== PROBLEM REQUIREMENTS ==
Exactly as given, output all the records that follow.

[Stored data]
* * * * * * *
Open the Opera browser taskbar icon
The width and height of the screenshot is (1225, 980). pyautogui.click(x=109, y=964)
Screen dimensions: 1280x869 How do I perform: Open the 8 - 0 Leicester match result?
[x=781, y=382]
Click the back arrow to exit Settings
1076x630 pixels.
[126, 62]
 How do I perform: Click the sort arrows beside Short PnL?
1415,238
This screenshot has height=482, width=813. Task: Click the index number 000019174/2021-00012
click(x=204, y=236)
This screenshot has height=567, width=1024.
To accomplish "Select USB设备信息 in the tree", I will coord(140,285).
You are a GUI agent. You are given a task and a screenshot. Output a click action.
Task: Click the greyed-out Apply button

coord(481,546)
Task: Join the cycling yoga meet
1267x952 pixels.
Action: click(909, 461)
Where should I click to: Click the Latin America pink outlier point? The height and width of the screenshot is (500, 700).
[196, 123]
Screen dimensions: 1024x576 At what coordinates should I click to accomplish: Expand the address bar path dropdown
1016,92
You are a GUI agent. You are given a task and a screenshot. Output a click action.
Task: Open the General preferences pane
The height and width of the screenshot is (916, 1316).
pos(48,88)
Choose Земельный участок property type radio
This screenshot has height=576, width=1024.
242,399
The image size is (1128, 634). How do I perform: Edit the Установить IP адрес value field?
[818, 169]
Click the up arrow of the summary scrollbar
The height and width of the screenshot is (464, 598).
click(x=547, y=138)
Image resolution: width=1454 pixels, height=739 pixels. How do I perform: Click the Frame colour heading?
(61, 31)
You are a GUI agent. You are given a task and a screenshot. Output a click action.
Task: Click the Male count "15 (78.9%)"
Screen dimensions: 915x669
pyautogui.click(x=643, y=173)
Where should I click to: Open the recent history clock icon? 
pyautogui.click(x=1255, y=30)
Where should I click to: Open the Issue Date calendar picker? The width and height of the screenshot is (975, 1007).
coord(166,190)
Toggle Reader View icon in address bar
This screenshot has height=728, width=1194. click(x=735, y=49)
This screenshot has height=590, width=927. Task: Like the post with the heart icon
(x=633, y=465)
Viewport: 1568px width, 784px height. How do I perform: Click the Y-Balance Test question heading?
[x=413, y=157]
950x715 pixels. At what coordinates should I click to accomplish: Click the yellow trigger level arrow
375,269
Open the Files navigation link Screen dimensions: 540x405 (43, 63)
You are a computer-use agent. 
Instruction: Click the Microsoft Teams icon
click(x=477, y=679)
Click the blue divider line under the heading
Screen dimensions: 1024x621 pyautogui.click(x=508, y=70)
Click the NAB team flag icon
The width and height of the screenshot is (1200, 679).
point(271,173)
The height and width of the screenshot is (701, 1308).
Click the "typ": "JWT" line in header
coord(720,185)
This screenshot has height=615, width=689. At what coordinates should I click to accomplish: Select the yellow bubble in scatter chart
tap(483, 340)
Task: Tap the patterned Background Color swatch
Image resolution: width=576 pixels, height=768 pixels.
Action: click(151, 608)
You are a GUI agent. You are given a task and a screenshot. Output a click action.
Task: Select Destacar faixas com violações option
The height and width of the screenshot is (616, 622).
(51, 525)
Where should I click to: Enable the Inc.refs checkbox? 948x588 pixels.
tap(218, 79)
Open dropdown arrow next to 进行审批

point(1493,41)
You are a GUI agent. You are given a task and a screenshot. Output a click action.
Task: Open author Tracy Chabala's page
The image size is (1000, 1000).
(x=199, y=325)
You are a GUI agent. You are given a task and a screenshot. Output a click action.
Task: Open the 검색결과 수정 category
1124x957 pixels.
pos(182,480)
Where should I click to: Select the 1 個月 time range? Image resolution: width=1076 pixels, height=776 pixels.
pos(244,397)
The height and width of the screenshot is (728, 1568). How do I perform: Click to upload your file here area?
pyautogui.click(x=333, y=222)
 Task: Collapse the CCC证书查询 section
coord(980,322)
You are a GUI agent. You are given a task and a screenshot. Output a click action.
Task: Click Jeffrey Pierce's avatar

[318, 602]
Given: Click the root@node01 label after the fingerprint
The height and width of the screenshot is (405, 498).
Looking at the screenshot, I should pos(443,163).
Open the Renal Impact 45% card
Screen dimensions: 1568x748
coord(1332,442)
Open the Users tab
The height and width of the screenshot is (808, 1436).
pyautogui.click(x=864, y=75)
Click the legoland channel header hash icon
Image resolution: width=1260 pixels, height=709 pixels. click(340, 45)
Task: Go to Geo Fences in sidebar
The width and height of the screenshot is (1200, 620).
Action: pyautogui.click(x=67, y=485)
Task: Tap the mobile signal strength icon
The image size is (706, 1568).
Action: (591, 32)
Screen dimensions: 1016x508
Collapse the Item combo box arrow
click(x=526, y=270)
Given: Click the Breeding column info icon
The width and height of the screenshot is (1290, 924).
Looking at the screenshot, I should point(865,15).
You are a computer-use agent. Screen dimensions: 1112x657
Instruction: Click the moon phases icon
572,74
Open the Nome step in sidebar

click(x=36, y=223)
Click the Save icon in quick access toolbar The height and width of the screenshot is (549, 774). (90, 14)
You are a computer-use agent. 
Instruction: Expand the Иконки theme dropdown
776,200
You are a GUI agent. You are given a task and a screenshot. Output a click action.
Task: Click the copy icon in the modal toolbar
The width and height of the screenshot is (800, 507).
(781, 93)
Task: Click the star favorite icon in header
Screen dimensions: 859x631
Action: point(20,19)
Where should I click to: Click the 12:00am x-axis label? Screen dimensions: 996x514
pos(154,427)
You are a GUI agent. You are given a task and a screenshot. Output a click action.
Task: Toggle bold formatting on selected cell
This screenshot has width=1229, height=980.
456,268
* * * * * * *
== COMPLETED EXERCISE ==
Open the Opera browser taskbar icon
The width and height of the screenshot is (1225, 980). pyautogui.click(x=109, y=964)
Screen dimensions: 1280x869 How do I perform: Open the 8 - 0 Leicester match result?
[x=781, y=382]
Click the back arrow to exit Settings
1076x630 pixels.
[126, 62]
 How do I perform: Click the sort arrows beside Short PnL?
1415,238
This screenshot has height=482, width=813. Task: Click the index number 000019174/2021-00012
click(x=204, y=236)
This screenshot has height=567, width=1024.
To accomplish "Select USB设备信息 in the tree", I will coord(140,285).
You are a GUI agent. You are given a task and a screenshot. Output a click action.
Task: Click the greyed-out Apply button

coord(481,546)
Task: Join the cycling yoga meet
1267x952 pixels.
Action: click(909, 461)
Where should I click to: Click the Latin America pink outlier point? The height and width of the screenshot is (500, 700).
[196, 123]
Screen dimensions: 1024x576 At what coordinates should I click to accomplish: Expand the address bar path dropdown
1016,92
You are a GUI agent. You are given a task and a screenshot. Output a click action.
Task: Open the General preferences pane
The height and width of the screenshot is (916, 1316).
pos(48,88)
Choose Земельный участок property type radio
This screenshot has height=576, width=1024.
242,399
The image size is (1128, 634). How do I perform: Edit the Установить IP адрес value field?
[818, 169]
Click the up arrow of the summary scrollbar
The height and width of the screenshot is (464, 598).
click(x=547, y=138)
Image resolution: width=1454 pixels, height=739 pixels. How do I perform: Click the Frame colour heading?
(61, 31)
You are a GUI agent. You are given a task and a screenshot. Output a click action.
Task: Click the Male count "15 (78.9%)"
Screen dimensions: 915x669
pyautogui.click(x=643, y=173)
Where should I click to: Open the recent history clock icon? 
pyautogui.click(x=1255, y=30)
Where should I click to: Open the Issue Date calendar picker? The width and height of the screenshot is (975, 1007).
coord(166,190)
Toggle Reader View icon in address bar
This screenshot has height=728, width=1194. click(x=735, y=49)
This screenshot has height=590, width=927. Task: Like the post with the heart icon
(x=633, y=465)
Viewport: 1568px width, 784px height. How do I perform: Click the Y-Balance Test question heading?
[x=413, y=157]
950x715 pixels. At what coordinates should I click to accomplish: Click the yellow trigger level arrow
375,269
Open the Files navigation link Screen dimensions: 540x405 (43, 63)
You are a computer-use agent. 
Instruction: Click the Microsoft Teams icon
click(x=477, y=679)
Click the blue divider line under the heading
Screen dimensions: 1024x621 pyautogui.click(x=508, y=70)
Click the NAB team flag icon
The width and height of the screenshot is (1200, 679).
point(271,173)
The height and width of the screenshot is (701, 1308).
Click the "typ": "JWT" line in header
coord(720,185)
This screenshot has height=615, width=689. At what coordinates should I click to accomplish: Select the yellow bubble in scatter chart
tap(483, 340)
Task: Tap the patterned Background Color swatch
Image resolution: width=576 pixels, height=768 pixels.
Action: click(151, 608)
You are a GUI agent. You are given a task and a screenshot. Output a click action.
Task: Select Destacar faixas com violações option
The height and width of the screenshot is (616, 622).
(51, 525)
Where should I click to: Enable the Inc.refs checkbox? 948x588 pixels.
tap(218, 79)
Open dropdown arrow next to 进行审批

point(1493,41)
You are a GUI agent. You are given a task and a screenshot. Output a click action.
Task: Open author Tracy Chabala's page
The image size is (1000, 1000).
(x=199, y=325)
You are a GUI agent. You are given a task and a screenshot. Output a click action.
Task: Open the 검색결과 수정 category
1124x957 pixels.
pos(182,480)
Where should I click to: Select the 1 個月 time range? Image resolution: width=1076 pixels, height=776 pixels.
pos(244,397)
The height and width of the screenshot is (728, 1568). How do I perform: Click to upload your file here area?
pyautogui.click(x=333, y=222)
 Task: Collapse the CCC证书查询 section
coord(980,322)
You are a GUI agent. You are given a task and a screenshot. Output a click action.
Task: Click Jeffrey Pierce's avatar

[318, 602]
Given: Click the root@node01 label after the fingerprint
The height and width of the screenshot is (405, 498).
Looking at the screenshot, I should pos(443,163).
Open the Renal Impact 45% card
Screen dimensions: 1568x748
coord(1332,442)
Open the Users tab
The height and width of the screenshot is (808, 1436).
pyautogui.click(x=864, y=75)
Click the legoland channel header hash icon
Image resolution: width=1260 pixels, height=709 pixels. click(340, 45)
Task: Go to Geo Fences in sidebar
The width and height of the screenshot is (1200, 620).
Action: pyautogui.click(x=67, y=485)
Task: Tap the mobile signal strength icon
The image size is (706, 1568).
Action: (591, 32)
Screen dimensions: 1016x508
Collapse the Item combo box arrow
click(x=526, y=270)
Given: Click the Breeding column info icon
The width and height of the screenshot is (1290, 924).
Looking at the screenshot, I should point(865,15).
You are a computer-use agent. Screen dimensions: 1112x657
Instruction: Click the moon phases icon
572,74
Open the Nome step in sidebar

click(x=36, y=223)
Click the Save icon in quick access toolbar The height and width of the screenshot is (549, 774). (90, 14)
You are a computer-use agent. 
Instruction: Expand the Иконки theme dropdown
776,200
You are a GUI agent. You are given a task and a screenshot. Output a click action.
Task: Click the copy icon in the modal toolbar
The width and height of the screenshot is (800, 507).
(781, 93)
Task: Click the star favorite icon in header
Screen dimensions: 859x631
Action: point(20,19)
Where should I click to: Click the 12:00am x-axis label? Screen dimensions: 996x514
pos(154,427)
You are a GUI agent. You are given a task and a screenshot. Output a click action.
Task: Toggle bold formatting on selected cell
This screenshot has width=1229, height=980.
456,268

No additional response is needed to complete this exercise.